Поляна оказалась зарослями на полтора километра, и как они не старались, через час их легкие, но прочные сапоги, отяжелели от набранной влаги. Ясмин тяжело шагала, но мысленно была готова вернуться — ее, черт бы все побрал, к этому не готовили! Она кризисный аналитик, а не Артемида, скачущая по лесам в компании трёх нимф мужского пола.
Хотелось домой. Горячая ванна, постель, похрустывающая свежим одеялом, тосты по утрам, кофе, распахнутое в холодное утро окно. Одежда по сезону. Благословенное такси. Кто вообще ходит пешком в двадцать первом веке? Только спортсмены и зожники. А она не спортсмен, она кризис…
— Госпожа, осторожнее, — шепнул Слуга.
Он вдруг оказался очень близко и ловко, как-то незаметно поднял ее на руки. Левый сапожок, отяжелевший от воды, соскользнул с правой ступни. Медведь застыл, как вкопанный, а номер Два, невольно обогнавший его, уставился на ее голую ступню, как заколдованный. Наконец, отвернулся. Ясмин могла бы поклясться, что это было смущение. Первое человеческое чувство за последние тридцать шесть часов.
— Прикажи, и я понесу тебя до самых Крушениц, — шепнул Слуга.
Он был так близко, что она видела веер ресниц, вызолоченный солнцем и тёмные завившиеся от влаги прядки, облепившие лоб и скулы. Если она наклонится чуть ближе, то сможет поймать его дыхание. Губами. Ясмин обеспокоено дернулась.
— Опусти, — строго сказала она.
Слуга усмехнулся ей в лицо и медленно разжал руки, разрешая скользить вдоль собственного тела. Она покачнулась на одной ноге и тут же скользнула ступней с потерянный сапожок.
Ей это не нравилось. В присутствии фееобразного служки она впадала в полуобморочный состояние и едва могла связно мыслить. Это было опасно. И странно. Она всегда прекрасно контролировала эмоции, а к концу той, оставшейся в воспоминаниях жизни и вовсе их лишилась.
Пока они обошли сциллы, солнце разгорелось ярче. Тело шагало, как механическое. Взгляд впился в блестящий хвост, вылившийся блестящим шёлком на правое плечо слуги. Позади слышался двойной осторожный шаг номеров. Без номера Семнадцать было не по себе, ей бы понравилось иметь ее поблизости — ее часы, ее компас, ее хорошее настроение…
Мысль, одновременно ощущаемая, как своя и как чужая, оборвалась.

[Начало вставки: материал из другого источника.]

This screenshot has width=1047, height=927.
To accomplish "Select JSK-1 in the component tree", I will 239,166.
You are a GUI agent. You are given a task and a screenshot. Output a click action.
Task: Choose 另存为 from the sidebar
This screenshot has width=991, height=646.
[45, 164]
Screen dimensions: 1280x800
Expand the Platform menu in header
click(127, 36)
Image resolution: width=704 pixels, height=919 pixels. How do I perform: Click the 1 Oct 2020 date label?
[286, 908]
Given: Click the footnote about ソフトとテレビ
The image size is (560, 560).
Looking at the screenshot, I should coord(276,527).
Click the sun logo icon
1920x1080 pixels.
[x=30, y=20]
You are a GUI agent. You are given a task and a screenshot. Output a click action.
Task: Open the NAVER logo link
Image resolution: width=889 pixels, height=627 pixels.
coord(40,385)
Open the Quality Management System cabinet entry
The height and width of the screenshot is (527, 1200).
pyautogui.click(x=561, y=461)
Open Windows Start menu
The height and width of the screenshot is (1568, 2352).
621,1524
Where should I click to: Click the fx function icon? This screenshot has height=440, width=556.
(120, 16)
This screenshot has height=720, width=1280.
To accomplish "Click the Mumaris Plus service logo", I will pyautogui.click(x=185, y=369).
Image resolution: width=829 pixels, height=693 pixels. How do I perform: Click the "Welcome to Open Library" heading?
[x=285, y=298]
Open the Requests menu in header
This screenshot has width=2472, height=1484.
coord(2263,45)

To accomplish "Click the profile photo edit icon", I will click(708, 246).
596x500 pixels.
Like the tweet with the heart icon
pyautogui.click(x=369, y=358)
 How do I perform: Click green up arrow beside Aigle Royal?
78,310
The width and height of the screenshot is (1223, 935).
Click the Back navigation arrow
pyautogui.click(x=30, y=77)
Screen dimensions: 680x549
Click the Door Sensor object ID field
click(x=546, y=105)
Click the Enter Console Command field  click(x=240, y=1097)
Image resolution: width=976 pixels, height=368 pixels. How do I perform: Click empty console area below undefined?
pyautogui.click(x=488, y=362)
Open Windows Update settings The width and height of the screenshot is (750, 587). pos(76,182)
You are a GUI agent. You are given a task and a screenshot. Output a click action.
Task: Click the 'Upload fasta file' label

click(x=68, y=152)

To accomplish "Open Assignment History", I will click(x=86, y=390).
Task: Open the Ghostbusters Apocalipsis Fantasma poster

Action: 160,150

Крушеницы — тихие от девяти утра и до полудня — вяло тыкались в землю тонкими лапами-корешками, узловатыми и гадкого гнилостного цвета. Тело ствола, делённое на гибкие, покрытые чувствительными усиками сегменты, напоминало гигантскую личинку, вставшую вертикально. Поющие растения, выведенные путём бесконечного скрещивания всего со всем. Им нравилась каменистая почва, которую так приятно буравить ножками-отростками, слившись в общем хоре. Растения милейшие и безобидные. Ну или почти безобидные.
Ясмин осмотрелась. Световых вьюнов не было.
Но…
Но они должны были быть. Она — тело, по самые уши упакованное информацией о флоре и фауне Чернотайи, не могла ошибиться. Вспышка памяти привела ее сюда.
Номер Два устало осмотрелся. Его штаны от колена и до бедра были покрыты брызгами болотной грязи, а сапоги напоминали ком из полусгнивших смилл, ила и неизвестно чьей слизи. Слуга, впрочем, будучи первопроходцем, выглядел ещё хуже.
— Ну и что ты хочешь на этот раз? устало спросил номер Два.
В его голосе не было утреннего запала. Он потоптался на каменистой тверди, счищая грязь с сапог, на его лице одновременно застыло выражение брезгливости, депрессии и смирения.